Gegen Konstanz als sicheren Hafen sprach sich auch Alfred Reichle (SPD) aus, der dem Antrag zwar aus menschlicher Sicht zustimmen mochte, aber den Konstanzer Gemeinderat für nicht zuständig hielt. Nach seiner Ansicht ist die Flüchtlingspolitik Sache des Bundes. Dass er seine Parteigenossen in Berlin, die dort ja wacker mitregieren, von der Übernahme dieser Erklärung überzeugen wolle, sagte er allerdings nicht. Der Rest seiner Fraktion stimmte für den Antrag.
Persönliche Erfahrungen
Praktische Erfahrungen, was das Schicksal von Flüchtlingen anbelangt, führte Anne Mühlhäußer (FGL) ins Feld. „Wir Europäer haben Glück, hier geboren zu sein und in Frieden und Wohlstand leben zu können. Wir haben aber auch eine Verpflichtung den Armen gegenüber.“ Sie erzählte von einer syrischen Familie, die in Konstanz lebt und auf der Flucht über das Mittelmeer beinahe umgekommen ist. Sie arbeitet als Lehrerin mit einem der Kinder, das aber wegen seiner traumatischen Erlebnisse praktisch kaum beschulbar ist und vielleicht lebenslang mit diesen Erfahrungen zu kämpfen haben wird, weshalb sie sich dem Antrag der Linken anschloss.

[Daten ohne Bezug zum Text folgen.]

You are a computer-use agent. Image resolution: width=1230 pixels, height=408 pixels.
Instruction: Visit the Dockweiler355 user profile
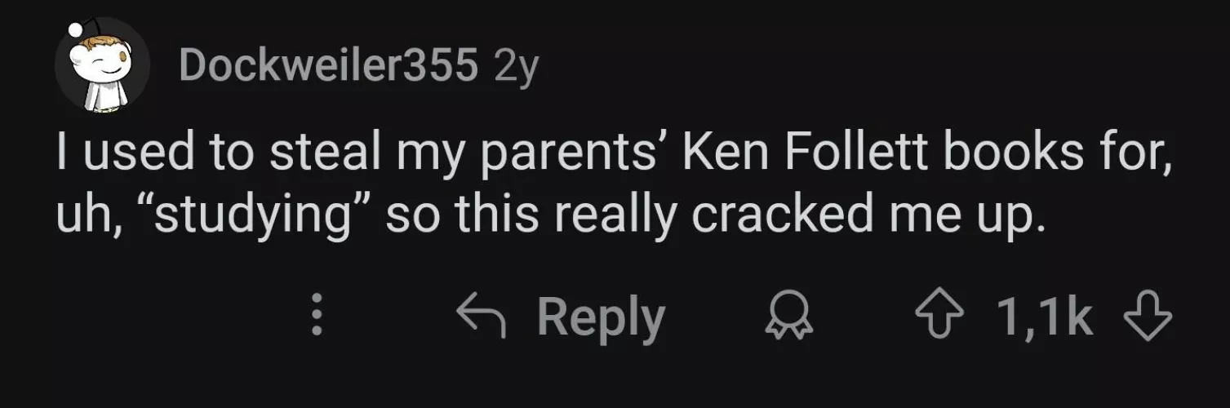point(328,67)
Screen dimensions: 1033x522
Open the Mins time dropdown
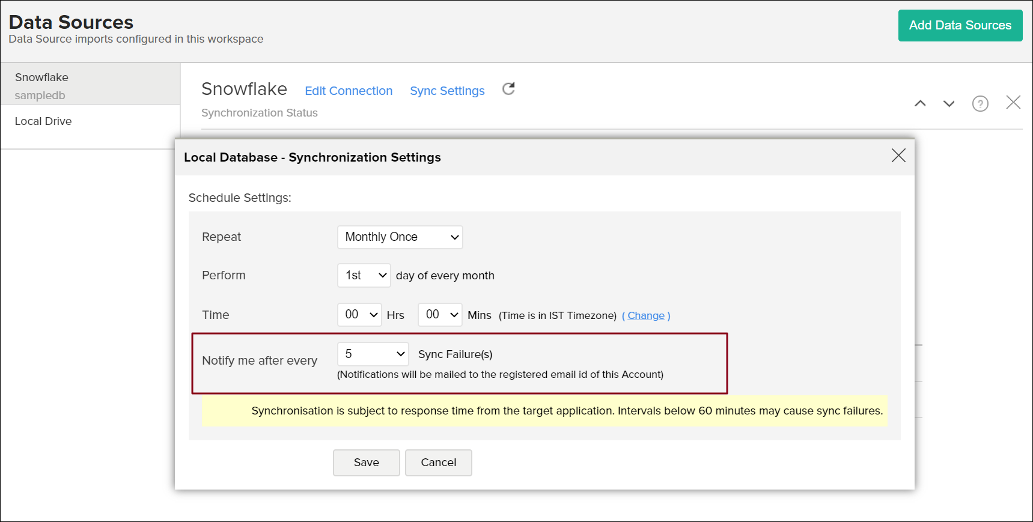[x=439, y=315]
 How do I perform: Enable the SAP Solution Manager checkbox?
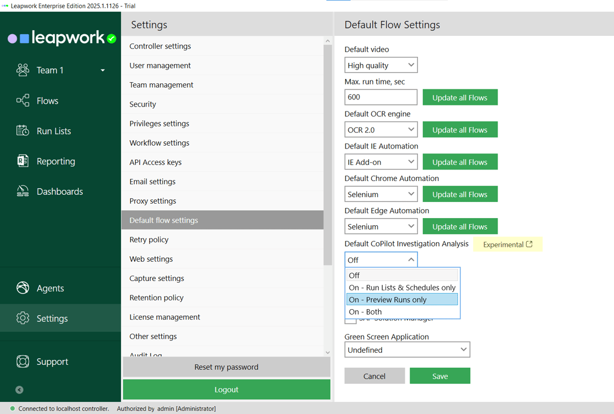pos(351,319)
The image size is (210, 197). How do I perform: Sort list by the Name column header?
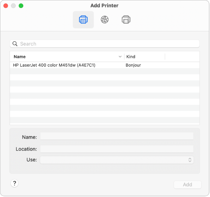point(67,56)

Sichtlich bewegt war auch ihr Fraktionskollege Normen Küttner, der selbst im Rettungsdienst tätig ist. Er erinnerte daran, wie sehr man noch beim Thema Konzilsfeierlichkeiten das Hohelied von Europa gesungen habe, er als Rettungsdienstmitarbeiter aber schäme sich für Deutschland und Europa, wenn er sehe, wie Seenotretter inzwischen kriminalisiert würden.
Am Ende gab es 21 Ja-Stimmen für den Antrag der Linken Liste, unter anderem auch von der FDP und Teilen der FWK. Damit will sich, wie es im Antrag heißt, auch Konstanz gegen die vermeintlich herrschende Stimmung stellen, dass „Zäune und Mauern statt eines gerechten europäischen Verteilsystems die Not der Geflüchteten lösen können“. Am Ende siegte bei einer Mehrheit der Gemeinderätinnen und -räte also die Humanität.
Was man so findet, wenn man sucht
In der Bürgerfragestunde gab es einen überraschenden Auftritt. Ans Mikrofon traten vier Kinder, die mit entsprechenden Werkzeugen bewaffnet ein Stück Ufer geputzt haben. Ihre Funde – Zigarettenkippen, Kronkorken etc. – hatten sie in Plastiktüten mitgebracht, die sie dem OB überreichten. Sie konstatierten, dass sie auf wenig mehr als 100 Quadratmetern Uferfläche allein 4153 Zigarettenstummel aufgelesen hätten, was immerhin ausreichend sei, 800.000 Liter Trinkwasser unbrauchbar zu machen.
Ihre Frage, was denn gegen diese Vermüllung unternommen werden solle, brachte selbst den rhetorisch sonst so quicklebendigen Uli Burchardt in sichtliche Verlegenheit. Er erklärte, dass das natürlich alles sehr peinlich sei und dass das Wegwerfen von Kippen etc. dort gar nicht erlaubt ist. Man darf schon gespannt sein, ob der der nächsten Generation eines Tages eine zündendere Antwort einfällt.